Erland Josephson, bu dört kişinin içindeki duygu arşivcisi Elis’i anlatırken onun algısının açıklığına dem vuran bu sözleri dile getiredursun, biz Elis’in biriktirdiği duygulara bir göz atalım. Elis, sakinliğini kendine siper edip hafızaya ve iletişime kendi üslubunca biçim vererek duyguları sonsuzluğa kazımayı seçmiş bir adam. Bunu için en doğru eylem ise fotoğraflamak hiç kuşkusuz. Tanıştığı herkesin çeşitli duygularını fotoğraflayıp bunları arşivlemesi onun insanları kendince tanımlama yolu. Bir nevi bu dört kişinin görme duyusu yerine geçiyor. Kendi yollarını çizerken görmeyi unuttukları ya da atladıkları her ifadenin saklandığı yer Elis. O, insanların yüzünde aradığı cevapları görebildiği için de kurduğu ilişkilerde net olma yoluna gidiyor. İnsana has duygular, çıkmazlar, çatışmalar onun ilgi alanından ziyade, göremeyenler için bir ipucu sadece. Elis’in ipuçlarına ihtiyacı yok. Görmek onun ihtiyacı olan tek gereklilik. Diğer üç karakterin de kendi yüzlerini görmeyi fark etmelerini sağlayan bir aracı Elis. Andreas bu üç karakterden aldıklarıyla duvarlarını nasıl yıkabileceğini fark etmiş, bu bilgi artık ruhuna fazla gelmeye başlamış bir adama dönüşüyor git gide. Filmin başından itibaren yan hikâye olarak devam eden adadaki hayvan cinayetleri ise, Andreas’ın bu süreç içindeki ruhsal değişimini yansıtan bir ayna olarak çözemediğimiz bir sır içinde. Katilin kim olduğundan çok onu ararken yapılan sorgulamalar, Andreas’ın çözmeyi beklediği soruların bir yansıması. Yarım bıraktığı, terk ettiği ve öldürdüğü tüm geçmişi, geçmişinin katili yerine koyduğu kendisiyle yüzleşmesini ister gibi karşısına çıkıyor her yeni hayvan cesedinde. Bu yüzleşmenin vaktinin geldiğini fark etmesi ise, Elis’ten aldığı görme yetisinde, Eva’dan aldığı farkındalık ihtiyacında ve Anna’dan aldığı tutkuda gizli.

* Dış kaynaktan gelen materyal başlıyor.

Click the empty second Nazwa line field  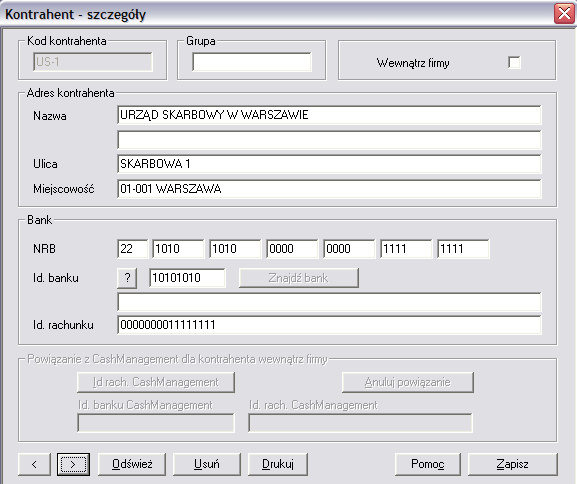(x=329, y=140)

Tüm bu karakterlerin ve onların birbirleriyle kurdukları ilişkilerin nihayetinde Andreas kendini görmeye adım adım yaklaşırken, filmin başında kendisini sakladığı duygu duvarlarını bir bir ve canını yakarak kırıyor. Anna’yla artık rayına girmiş gibi duran ilişkisi içinde sorgulamalarının sonuna yaklaşmışken kendi iç sesinin yükseldiğine şahit oluyor. Andreas’ın iç sesi filmin ve karakterlerin oluşumundaki tutkuyu bir simge gibi kırmızı eşarbına gizlemiş Anna’da hayat buluyor. Anna ona “Seninle yaşamak bir işkence. Nicedir senden kurtulmayı gözlüyordum.” derken aslında Andreas kendine sesleniyor. Bu seslenme Andreas’ın yarım kalmışlığın ardından ilk defa tutkuyu deneyimlediği Eva’yı anlatırken açıkladığımız gölge arketipini de yeniden devreye sokuyor. Çünkü bu sefer Andreas gölgesiyle karşı karşıya. Bilinçaltına attığı, korktuğu, kaçındığı her şey kırmızı eşarbıyla birlikte Anna’nın çehresinde karşısına çıkıyor. Anna’nın yaşama tutkusuna ondan beklemediğimiz bir haykırışla, onu susturmaya ve bir nevi yok etmeye çalışarak veriyor.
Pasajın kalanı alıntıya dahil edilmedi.